Study text:
The woman who organized the display wishes to remain anonymous, stating she is “not looking for recognition. I just want to share anonymous love.” Her hope is the act will touch mothers who also have experienced the pain of losing a child.
“May 11, 2003, was Mother’s Day. I had given birth to a little baby boy named Noah. He lived for two hours and passed away in his dad’s arms,” she said. “It devastated us.”
Her son, her second child, was born at Oregon Health and Science University, Portland, at 25 weeks gestation.
“I went into early labor,” she said. “Because I had been leaking amniotic fluid, his lungs were struggling to develop. When he was born he just didn’t live long.”
Because of the baby’s condition, the couple was faced with the gut-wrenching decision of whether to allow doctors to try to save their child or “let nature take its course,” she said.
“That was one of the hardest decisions of my life,” she said. “To make that choice to let go and let God take control of that situation was very hard.”

Excerpted data:
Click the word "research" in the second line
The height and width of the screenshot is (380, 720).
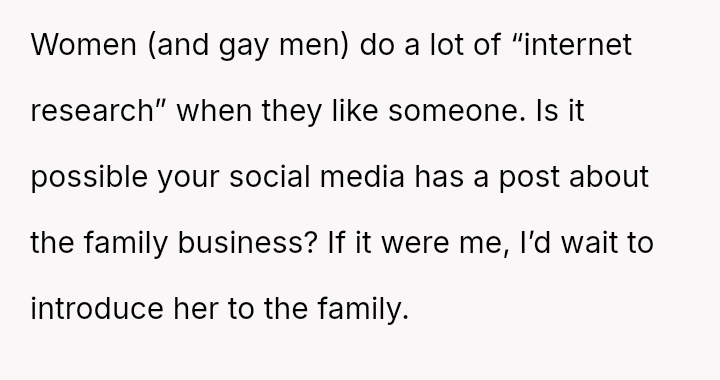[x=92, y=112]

---

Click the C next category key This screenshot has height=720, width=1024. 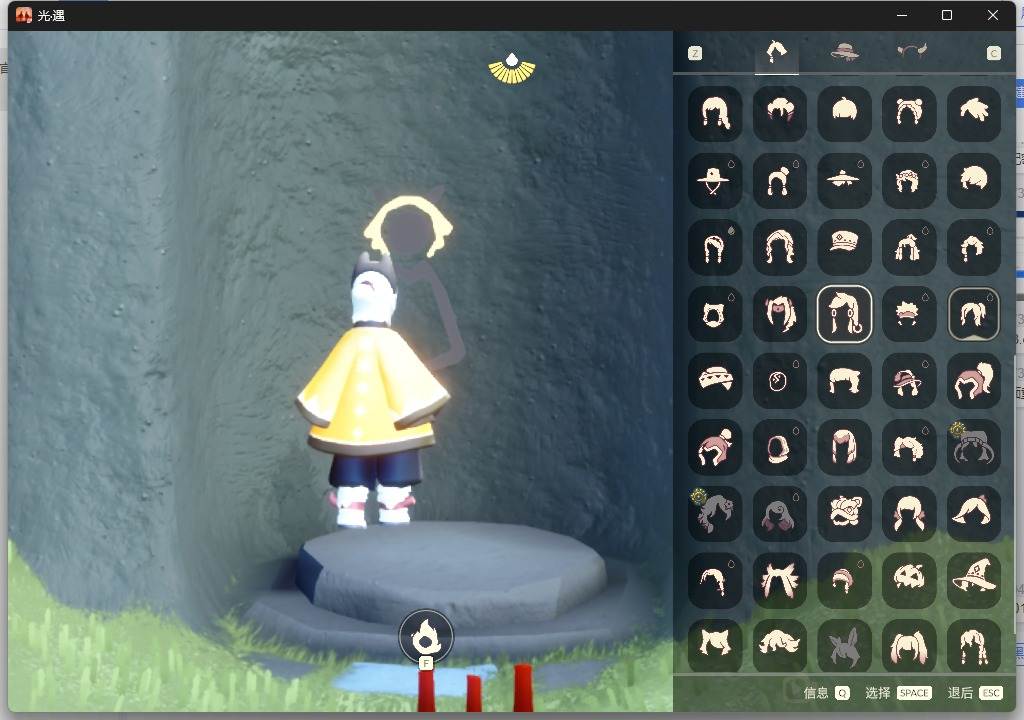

---

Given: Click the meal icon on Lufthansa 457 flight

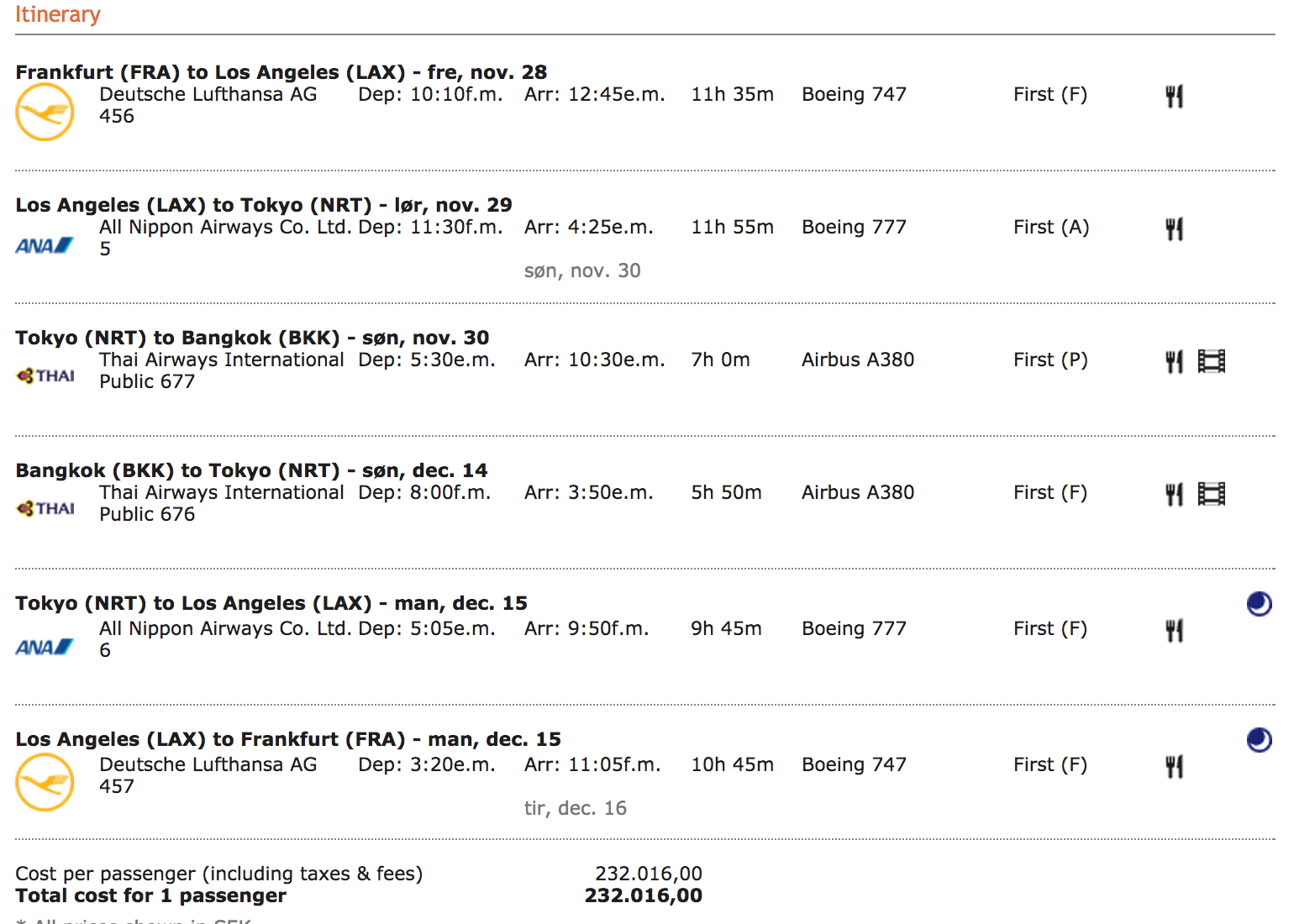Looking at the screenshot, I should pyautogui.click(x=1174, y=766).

What the task asks: Continue the article about the anonymous Mother's Day display from the point where it stops. The rows have no connection to the article about the anonymous Mother's Day display.

Answer space:
When she woke up after the death of her son in a different wing of the hospital, she knew there would be great difficulty ahead.
“The first thing I saw was, I was looking out over this magnificent view of Portland with Mt. Hood in the background,” she said. “I woke up terrified. I knew I had to go out into that world and leave that hospital. There are no words to describe the emptiness in my heart in that moment. Throughout the next several weeks, I had a lot of trouble coping.”
But during that time, her mother shared a dream of her late husband telling her their grandson was with him. That gave her hope.
She recalled realizing, “I have this child I need to be there for,” alluding to her firstborn child. “I’ve gotta pull it together and focus on what I do have.”
The pain she experienced still was crushing, though, even as two more children followed, and especially on Noah’s birthday.
“Every year, Mother’s Day, especially when it fell on May 11, has been super hard for me,” she said. “I have three children besides Noah, and I tried to put on a happy face for them, but inside I wanted to cry all day.”
But then she read that article.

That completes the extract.